Omar Bradley, from Missouri, graduated from the U.S. Military Academy in 1915, in a class with 59 future generals known as “the class the stars fell on.” He served with an infantry regiment that never left the states during World War I, a fact that bothered him. During the interwar period, he taught at Army schools, including commandant of the Infantry School where he received his first star in 1941.
He commanded the 82nd and 28th infantry divisions in the early days of World War II. In 1943, Bradley served under Lt. Gen. Patton in North Africa as a Corps commander. Gen. Eisenhower chose Bradley to be Army Group Commander during Operation Overlord, where he led 1st Army through Normandy. By the end of World War II, Bradley commanded 43 divisions, about 1.3 million soldiers.

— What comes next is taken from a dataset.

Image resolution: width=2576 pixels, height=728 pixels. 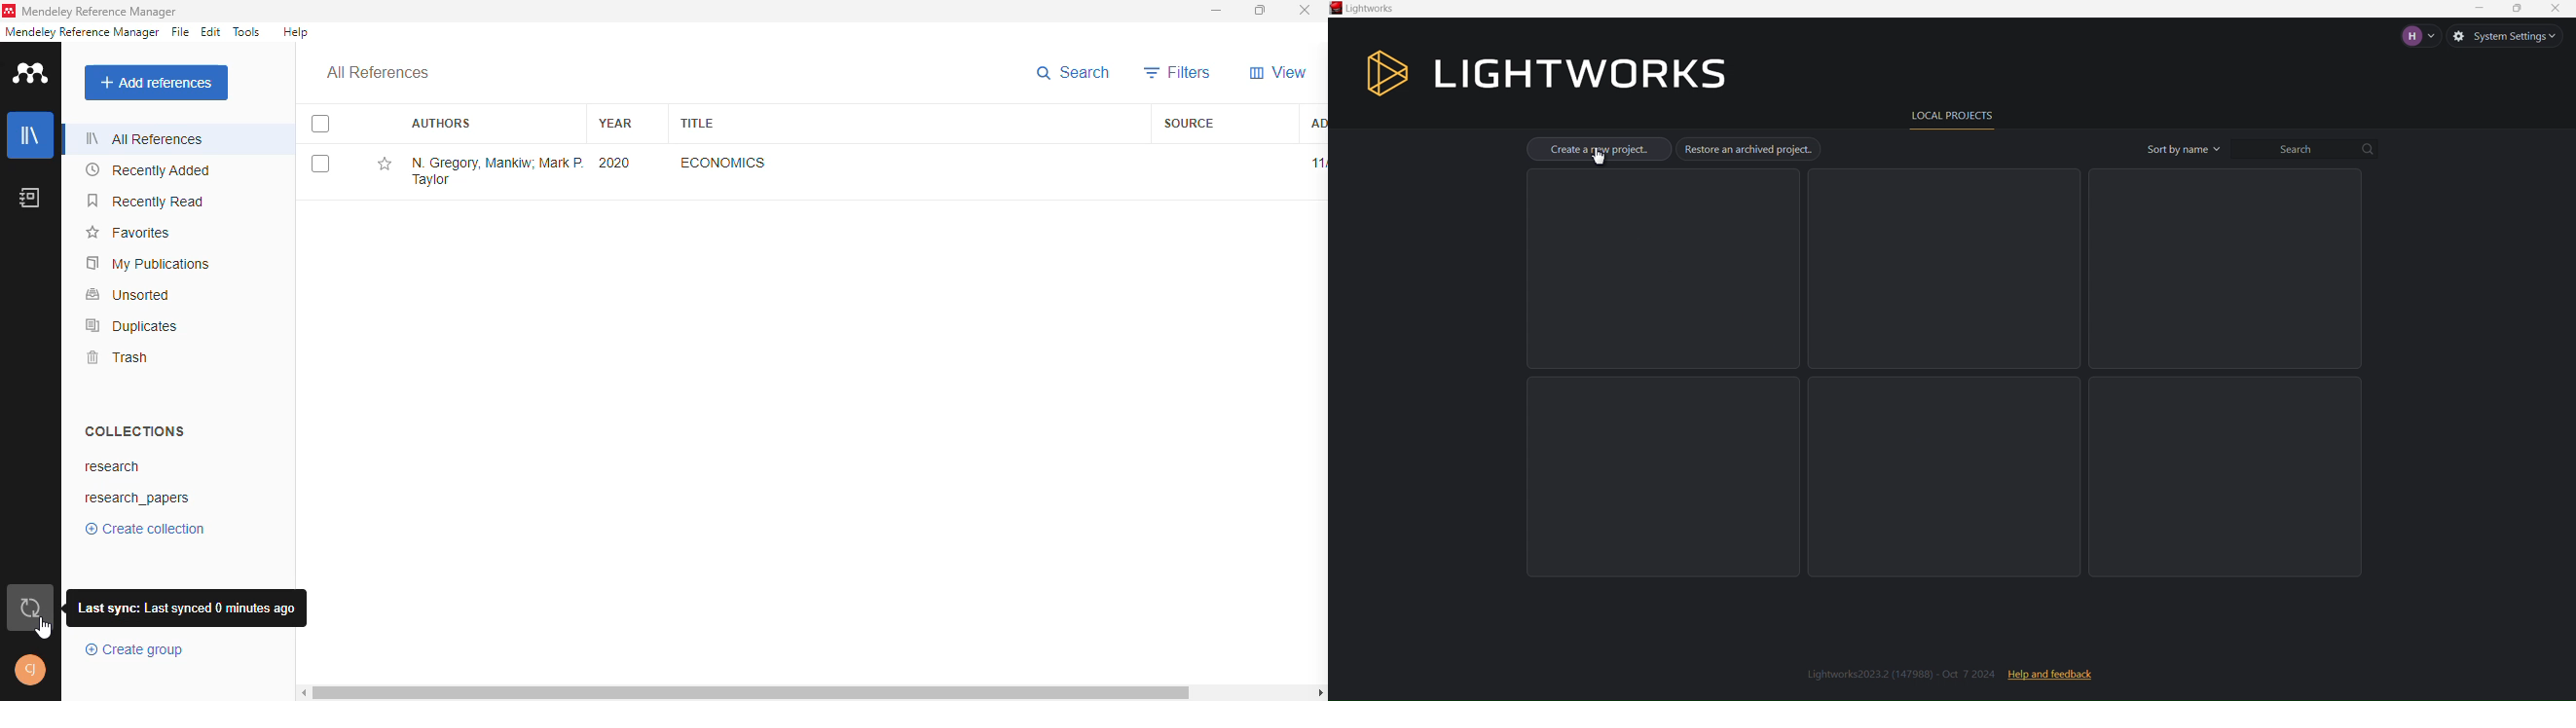 What do you see at coordinates (1902, 672) in the screenshot?
I see `Lightworks2023.2 (147988) - Oct 7 2024` at bounding box center [1902, 672]. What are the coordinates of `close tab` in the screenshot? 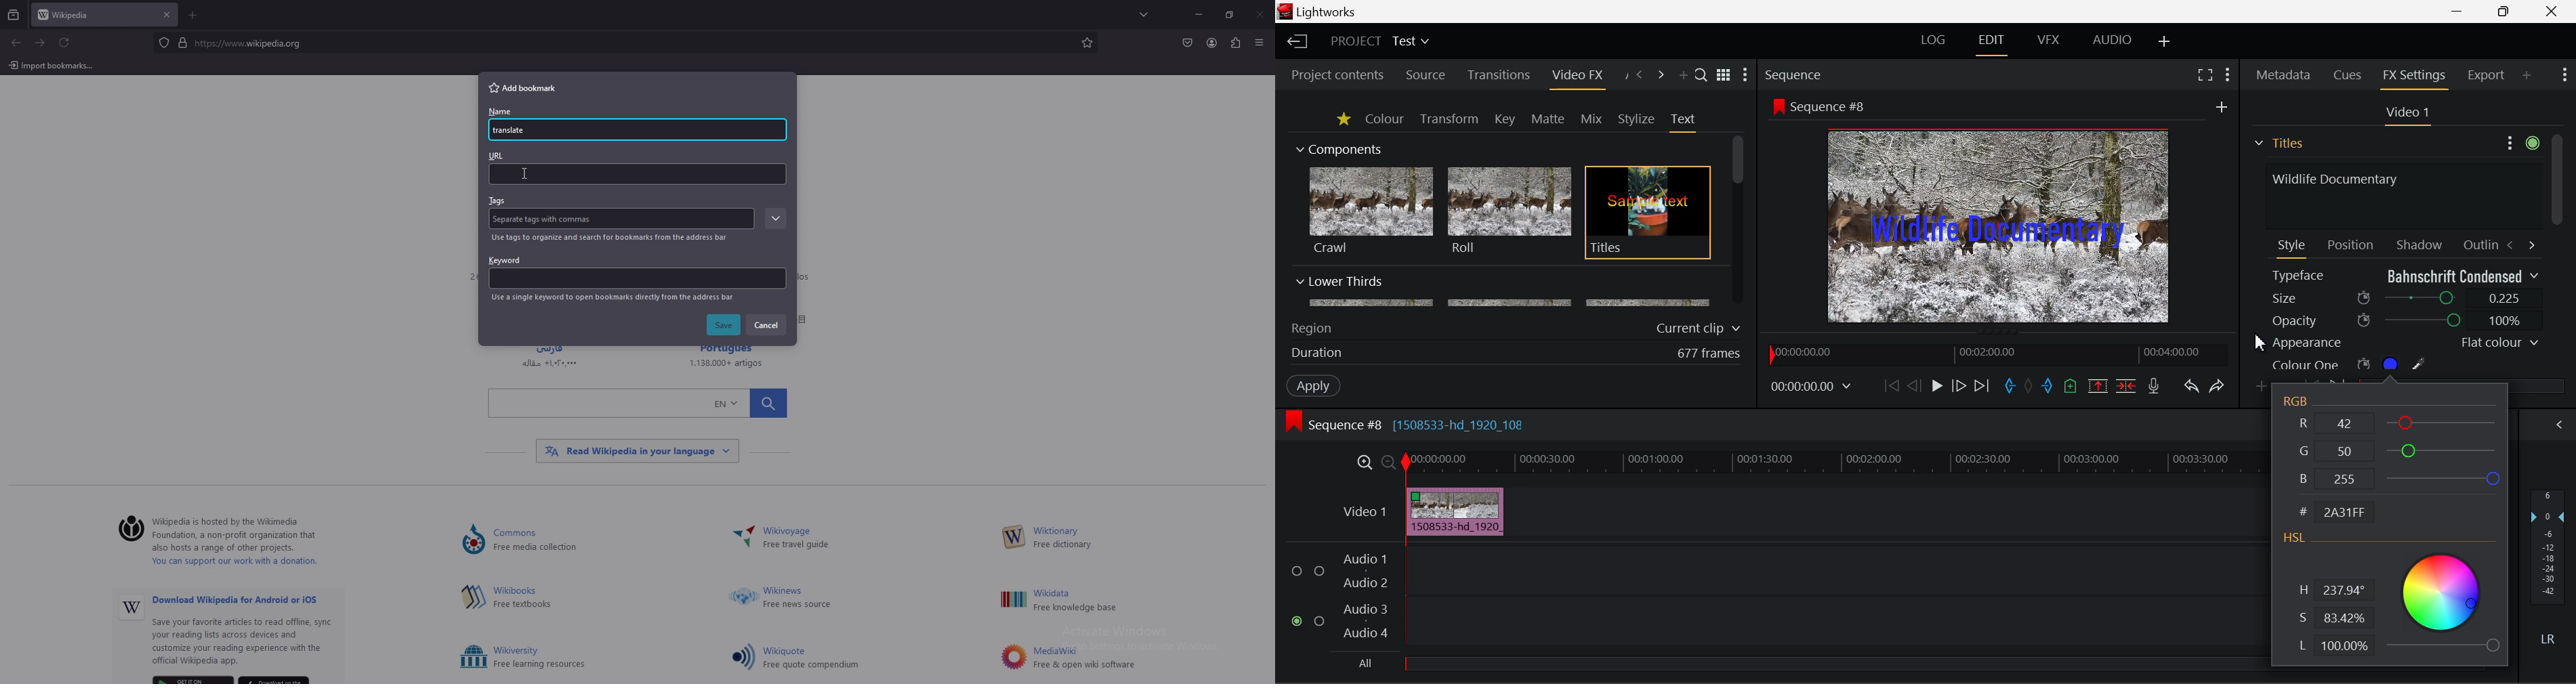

After the war, Gen. Bradley served as the head of Veterans Affairs, and then followed Eisenhower as Chief of Staff, and then became Chair of the Joint Chiefs. During the Korean War, Bradley opposed expanding the war to include China. He was promoted to General of the Army (five stars) in 1950. His time leading the Joint Chiefs ended in 1953.
After leaving active service, Bradley joined the Bulova Watch Company, eventually becoming chairman of the board. Bradley served as the President of the George C. Marshall Foundation. He was awarded the Presidential Medal of Freedom in 1977 for his long service to the United States. Bradley died in New York on April 8, 1981.